Critics say those who advantage most debt forgivers are those who have taken out the most loans – graduate students whose higher degrees could land them higher-paying jobs, making them more likely to repay their loans without debt forgiveness. Nor would getting rid of student debt now solve the real problem at hand – the to skyrocket cost of attendance. Look at GW alone – college price has gone up since the past many years.
Before applicants propose and support a plan to get rid of all college debt, they should consider plans to reduce the cost of attendance. Applicants should consider plans that are not regressive, such as a predictive income-based cancellation program that would cancel student debt for low-income graduates. Applicants must also offer plans to expand existing government options such as the Pell Grant and the Civil Service Loan Forgiveness Program.
Expanding aid through the Pell Grant and getting full aid at some universities would increase the amount of money students receive from the government to attend college and increase socio- economy in different institutions. Expanding the civil service loan forgiveness program would allow those entering the civil service to graduate and devote themselves to public service without repaying their loans. It is also more realistic to expand an existing program than to adopt an unprecedented change like student debt reduction. The income-based reimbursement and the PSLF, two existing government programs, have been extended in 2010, 2012 and 2015.
Applicants should focus on what caused the student debt crisis and not put a band aid on the problem by erasing student debt. Some candidates, like Sen. Cory Booker, DN.J., have propose more moderate plans that have a chance of having long-term impacts. Without getting to the root of the problem, any plan or solution will not stick and bring lasting change.
In theory, allowing the federal government to pay off all student debt would temporarily solve the student debt crisis and stimulate the economy. But applicants need to determine the cause of the problem and the programs we already have to fix it.

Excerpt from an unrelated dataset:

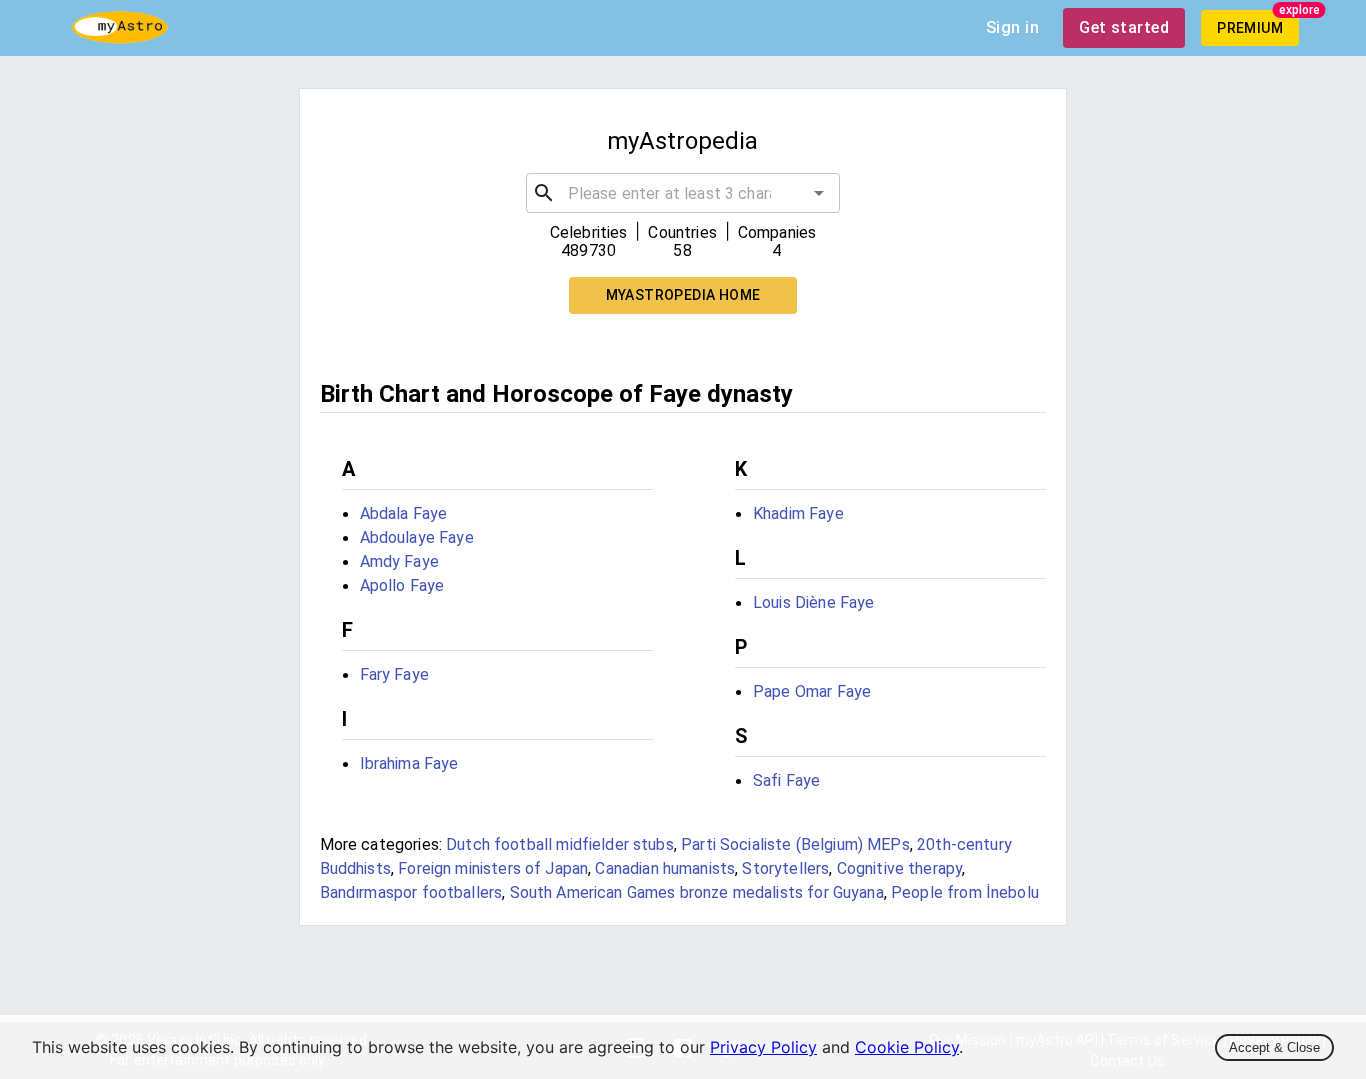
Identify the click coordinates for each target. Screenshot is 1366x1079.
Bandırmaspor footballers (411, 892)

The Editorial Board is made up of Hatchet staff members and operates separately from the Newsroom. This week’s article was written by Opinion Editor Kiran Hoeffner-Shah and Contributing Opinion Editor Hannah Thacker based on conversations with The Hatchet Editorial Board, which is made up of the Editor-in-Chief assistant Natalie Prieb, general manager Leah Potter, design editor Olivia Columbus, sports editor Emily Maise and culture editor Sidney Lee.